Estado do Rio quita atrasados este mês

Agosto, setembro e décimo terceiro de 2016 serão pagos com empréstimo

Por O Dia

Trabalhadores da Cedae protestaram no Palácio e a Rua Pinheiro Machado foi fechada por seis horas
Trabalhadores da Cedae protestaram no Palácio e a Rua Pinheiro Machado foi fechada por seis horas - Marcio Mercante / Agencia O Dia

O que era uma promessa agora está perto de se cumprir. O Estado do Rio fez ontem o pregão para definir o banco que oferecerá empréstimo de R$ 2,9 bilhões. O BNP Paribas foi o único a oferecer proposta e venceu. Desse total, R$ 2 bilhões já devem estar disponíveis no caixa fluminense ainda este mês. E os R$ 900 milhões restantes em até 60 dias. Com isso, segundo a estimativa do secretário de Fazenda, Gustavo Barbosa, os salários atrasados (décimo terceiro de 2016, agosto e setembro), acumulados em cerca de R$ 1,7 bilhão, podem ser quitados na segunda quinzena de novembro.

Barbosa declarou que os recursos darão estabilidade para as folhas futuras e não descartou a possibilidade de pagar o 13º de 2017 ainda em dezembro.

"Vamos pagar (os atrasados)tão logo recebermos o empréstimo", afirmou o secretário, acrescentando que o estado ainda vai aguardar o cumprimento das próximas etapas burocráticas até que a verba esteja disponível.

"A próxima etapa é a homologação. Hoje, temos o resultado, que precisa ser homologado, o que ocorre em dois dias úteis. Após isso, haverá a conversa entre a instituição financeira, o estado e com a participação do Ministério da Fazenda. Haverá a assinatura do contrato e, depois disso, no máximo em três dias úteis o dinheiro estará liberado", explicou.

O empréstimo terá aval da União e as ações da Cedae em contragarantia. Os trabalhadores da estatal, inclusive, protestaram contra o leilão dentro e fora do Palácio Guanabara, alegando risco de perderem seus empregos.

A operação está prevista no acordo de recuperação fiscal do estado, que foi homologado pelo governo federal em 4 de setembro.

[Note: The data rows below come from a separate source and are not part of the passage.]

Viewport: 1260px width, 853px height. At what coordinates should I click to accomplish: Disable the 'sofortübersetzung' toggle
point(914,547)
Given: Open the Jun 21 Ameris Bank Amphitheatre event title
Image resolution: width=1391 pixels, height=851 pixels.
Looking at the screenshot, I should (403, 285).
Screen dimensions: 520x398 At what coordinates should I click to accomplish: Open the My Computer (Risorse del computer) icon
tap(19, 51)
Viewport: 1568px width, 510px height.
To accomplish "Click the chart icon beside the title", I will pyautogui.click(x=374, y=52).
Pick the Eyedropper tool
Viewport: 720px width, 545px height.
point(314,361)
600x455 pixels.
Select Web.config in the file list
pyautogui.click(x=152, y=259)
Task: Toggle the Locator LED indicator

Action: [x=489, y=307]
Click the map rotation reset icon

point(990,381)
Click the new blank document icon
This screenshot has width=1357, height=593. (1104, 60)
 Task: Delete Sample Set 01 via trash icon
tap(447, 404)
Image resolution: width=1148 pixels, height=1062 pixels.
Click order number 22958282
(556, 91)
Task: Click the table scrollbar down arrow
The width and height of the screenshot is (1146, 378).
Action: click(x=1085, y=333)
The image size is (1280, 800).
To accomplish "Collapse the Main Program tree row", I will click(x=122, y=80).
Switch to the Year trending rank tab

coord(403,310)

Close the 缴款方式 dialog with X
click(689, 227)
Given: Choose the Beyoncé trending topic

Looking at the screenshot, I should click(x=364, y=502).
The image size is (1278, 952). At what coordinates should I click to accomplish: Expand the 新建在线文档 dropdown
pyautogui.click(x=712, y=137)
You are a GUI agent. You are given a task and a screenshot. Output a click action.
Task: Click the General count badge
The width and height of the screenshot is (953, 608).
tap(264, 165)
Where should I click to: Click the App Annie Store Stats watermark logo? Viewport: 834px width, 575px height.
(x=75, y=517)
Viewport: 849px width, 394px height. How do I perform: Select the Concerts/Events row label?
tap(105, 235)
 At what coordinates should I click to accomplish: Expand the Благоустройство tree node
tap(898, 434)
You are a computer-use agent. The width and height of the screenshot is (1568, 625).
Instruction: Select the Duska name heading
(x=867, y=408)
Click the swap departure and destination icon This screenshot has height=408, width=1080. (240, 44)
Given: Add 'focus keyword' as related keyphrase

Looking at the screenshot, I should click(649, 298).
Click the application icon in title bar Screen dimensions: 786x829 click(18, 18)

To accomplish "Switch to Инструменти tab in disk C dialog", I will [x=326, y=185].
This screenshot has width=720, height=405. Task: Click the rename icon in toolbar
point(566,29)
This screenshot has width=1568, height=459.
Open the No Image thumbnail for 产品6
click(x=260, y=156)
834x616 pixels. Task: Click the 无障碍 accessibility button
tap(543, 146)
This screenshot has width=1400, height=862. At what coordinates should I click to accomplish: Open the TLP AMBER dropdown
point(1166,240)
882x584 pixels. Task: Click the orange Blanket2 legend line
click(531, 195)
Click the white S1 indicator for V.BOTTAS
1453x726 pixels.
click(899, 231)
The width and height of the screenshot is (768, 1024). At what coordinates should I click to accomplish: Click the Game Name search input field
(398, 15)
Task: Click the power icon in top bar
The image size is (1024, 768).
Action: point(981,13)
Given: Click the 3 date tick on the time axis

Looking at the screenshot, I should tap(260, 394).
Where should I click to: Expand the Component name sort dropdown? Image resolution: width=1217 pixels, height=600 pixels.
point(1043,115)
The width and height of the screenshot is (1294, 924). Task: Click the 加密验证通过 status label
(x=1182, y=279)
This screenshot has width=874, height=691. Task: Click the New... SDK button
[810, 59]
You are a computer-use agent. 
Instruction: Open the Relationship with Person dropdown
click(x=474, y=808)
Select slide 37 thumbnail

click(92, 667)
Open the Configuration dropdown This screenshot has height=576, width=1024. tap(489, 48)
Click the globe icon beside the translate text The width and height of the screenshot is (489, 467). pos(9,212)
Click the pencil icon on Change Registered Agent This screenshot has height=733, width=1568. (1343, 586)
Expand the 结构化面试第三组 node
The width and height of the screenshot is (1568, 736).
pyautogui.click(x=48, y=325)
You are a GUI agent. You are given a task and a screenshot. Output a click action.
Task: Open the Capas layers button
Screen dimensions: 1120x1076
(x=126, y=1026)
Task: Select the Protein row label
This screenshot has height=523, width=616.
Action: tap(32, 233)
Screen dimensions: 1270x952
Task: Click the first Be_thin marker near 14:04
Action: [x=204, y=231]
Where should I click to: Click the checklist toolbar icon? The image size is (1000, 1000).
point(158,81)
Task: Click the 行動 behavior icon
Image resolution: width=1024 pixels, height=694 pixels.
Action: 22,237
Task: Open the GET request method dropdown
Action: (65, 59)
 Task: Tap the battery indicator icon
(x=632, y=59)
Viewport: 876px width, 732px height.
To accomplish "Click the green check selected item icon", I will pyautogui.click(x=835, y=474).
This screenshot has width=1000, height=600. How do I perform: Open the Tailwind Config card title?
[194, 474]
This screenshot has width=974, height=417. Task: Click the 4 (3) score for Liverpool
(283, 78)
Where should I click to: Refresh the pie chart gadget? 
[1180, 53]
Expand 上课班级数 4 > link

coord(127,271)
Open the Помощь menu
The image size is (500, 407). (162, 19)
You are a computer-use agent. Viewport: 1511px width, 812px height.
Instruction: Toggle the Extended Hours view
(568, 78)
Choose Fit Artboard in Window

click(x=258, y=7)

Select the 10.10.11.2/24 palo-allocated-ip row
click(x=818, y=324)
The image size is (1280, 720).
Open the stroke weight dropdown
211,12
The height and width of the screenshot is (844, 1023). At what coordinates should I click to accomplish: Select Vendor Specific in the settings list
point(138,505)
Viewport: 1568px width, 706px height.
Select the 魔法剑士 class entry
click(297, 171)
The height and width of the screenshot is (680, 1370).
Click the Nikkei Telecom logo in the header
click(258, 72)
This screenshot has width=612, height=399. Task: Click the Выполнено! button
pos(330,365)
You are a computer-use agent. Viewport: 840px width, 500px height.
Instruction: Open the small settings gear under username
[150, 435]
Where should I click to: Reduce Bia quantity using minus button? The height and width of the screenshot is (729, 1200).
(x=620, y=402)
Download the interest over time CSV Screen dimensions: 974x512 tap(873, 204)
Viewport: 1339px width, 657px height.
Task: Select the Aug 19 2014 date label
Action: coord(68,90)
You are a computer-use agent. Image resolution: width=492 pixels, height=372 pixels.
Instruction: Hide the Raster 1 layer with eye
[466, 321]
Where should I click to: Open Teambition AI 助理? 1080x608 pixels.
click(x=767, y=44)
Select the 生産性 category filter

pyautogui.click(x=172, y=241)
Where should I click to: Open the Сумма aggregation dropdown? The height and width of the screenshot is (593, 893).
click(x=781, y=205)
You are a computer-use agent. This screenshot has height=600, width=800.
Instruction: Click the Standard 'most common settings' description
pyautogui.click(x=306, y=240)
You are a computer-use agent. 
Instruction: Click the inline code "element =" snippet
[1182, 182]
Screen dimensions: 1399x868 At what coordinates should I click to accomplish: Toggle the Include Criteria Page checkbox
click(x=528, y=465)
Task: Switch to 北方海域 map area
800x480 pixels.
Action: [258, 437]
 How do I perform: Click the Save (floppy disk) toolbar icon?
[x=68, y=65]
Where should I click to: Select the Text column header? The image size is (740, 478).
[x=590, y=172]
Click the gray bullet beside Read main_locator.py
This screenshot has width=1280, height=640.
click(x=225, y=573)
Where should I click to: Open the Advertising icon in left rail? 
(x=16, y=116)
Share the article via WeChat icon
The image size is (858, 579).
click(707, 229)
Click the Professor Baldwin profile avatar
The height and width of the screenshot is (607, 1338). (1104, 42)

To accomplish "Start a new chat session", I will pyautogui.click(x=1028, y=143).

O crédito, porém, era previsto em R$ 3,5 bilhões, mas o Tesouro Nacional reduziu o valor para R$ 2,9 bilhões devido a avaliações que fez da companhia (pois o estado teria direito à metade do valor).

"No nosso entendimento o pregão foi um sucesso, pois a taxa de 10,6% (que o estado pagará depois) está muito abaixo, por exemplo, da que é cobrada no crédito mais barato do país, o consignado, para o qual se cobra, ao ano, taxa de 17% a 20%", opinou Barbosa.

O secretário da Casa Civil, Christino Áureo, também comentou o resultado do leilão: "Vamos cumprir tudo o que foi planejado com a recuperação fiscal. E o empréstimo cumpre o papel decisivo de colocar a folha em dia".